O clip, com cerca de dois minutos, tem sido amplamente partilhado nas redes sociais nas últimas horas e é acompanhado por relatos de choque e perplexidade. Nas imagens é possível ver um grupo de homens armados, com fardamento militar, a caminharem no encalce de uma mulher, aparentemente indefesa, sem roupa, na berma de uma estrada junto a um descampado.

De um momento para o outro, um dos indivíduos, que segura aquilo que parece ser um tronco de madeira, começa a agredir a vítima com violência extrema. Apesar de encurralada, a mulher continua a caminhar durante alguns segundos, até que um dos supostos militares dispara. Inanimada, a vítima continua a ser fuzilada com várias rajadas de metralhadora. 

Já perto do final do vídeo, ouve-se um dos agressores dizer "chega", mas outros dois continuam a disparar sobre o corpo estendido no alcatrão. Repete-se um novo "chega", até que uma voz mais próxima da câmara, que se presume ser de quem estava a filmar, também um indivíduo com farda militar que vira a câmara para si, diz que "já está".

As descrições e os comentários ao vídeo que começou a circular na segunda-feira referem-se ao episódio como "a barbárie no seu esplendor" e, na grande maioria, dão como certo que a execução, aparentemente gratuita, teve lugar em Moçambique, mas também há posts que localizam (erradamente as imagens em Angola.

O vídeo em causa é autêntico?

Sim. As imagens são reais e foram captadas em Moçambique, tal como reportam vários órgãos de comunicação social internacionais, com destaque para a BBC. 

Uma notícia da Deutsche Welle Moçambique também confirma o episódio e revela que, pelo facto de se ouvir a frase "já mataram a Al-Shebab", no final do vídeo, é provável que a execução tenha acontecido em Cabo Delgado, no norte do país, uma vez que "Al-Shebab" é o nome dado aos rebeldes que atacam aquela zona desde há três anos.

A propósito do sucedido, ainda na segunda-feira, o Ministério da Defesa Nacional de Moçambique emitiu um comunicado, citado pela Agência Lusa, indicando que "as Forças de Defesa e Segurança consideram as imagens chocantes, abusivas, repugnantes, horripilantes e acima de tudo condenáveis em todas as suas dimensões". O Ministério liderado por Jaime Neto sublinha que as Forças de Defesa e Segurança "não pactuam com qualquer ato bárbaro que consubstancie a violação dos direitos humanos" e comprometeu-se a investigar o caso "para apurar a sua identidade e veracidade, com vista à devida responsabilização".

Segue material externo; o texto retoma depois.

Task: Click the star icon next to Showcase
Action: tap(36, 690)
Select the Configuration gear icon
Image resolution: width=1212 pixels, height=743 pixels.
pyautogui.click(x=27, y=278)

Também a Ordem dos Advogados de Moçambique emitiu um comunicado subscrito pelo bastonário, Duarte Casimiro, através do qual exige uma "investigação séria e independente aos atos de violência militar exibidos" nas imagens. O bastonário garante que, do vídeo, "extrai-se elementos que podem ser utilizados para desencadear uma apurada investigação independente deste e de outros atos de violência, barbaridade e violação dos direitos humanos em circunstâncias similares".

Apesar de entidades oficiais de Moçambique confirmarem a execução aparentemente gratuita, não é possível, para já, determinar com precisão o local e a data da ocorrência. Também não existe a garantia de que o grupo de homens que levou a cabo o homicídio sejam militares do Exército moçambicano, uma vez que os indivíduos podem ser rebeldes que utilizaram uniformes roubados às forças armadas do país para perpetrar o ataque, um alerta que foi deixado também pelo Governo de Moçambique.

Coincidência ou não, o vídeo começou a circular alguns dias depois de a Amnistia Internacional ter pedido às autoridades moçambicanas que investiguem alegados abusos por parte das forças armadas precisamente em Cabo Delgado, com base em outras imagens e relatos que mostram torturas e vítimas de execuções sumárias.

A região de Cabo Delgado, no norte do país, é afetada por ataques armados orquestrados por grupos islamitas desde meados de 2017. Os confrontos estão a provocar uma crise humanitária com mais de 1.500 mortos e, pelo menos, 250.000 deslocados.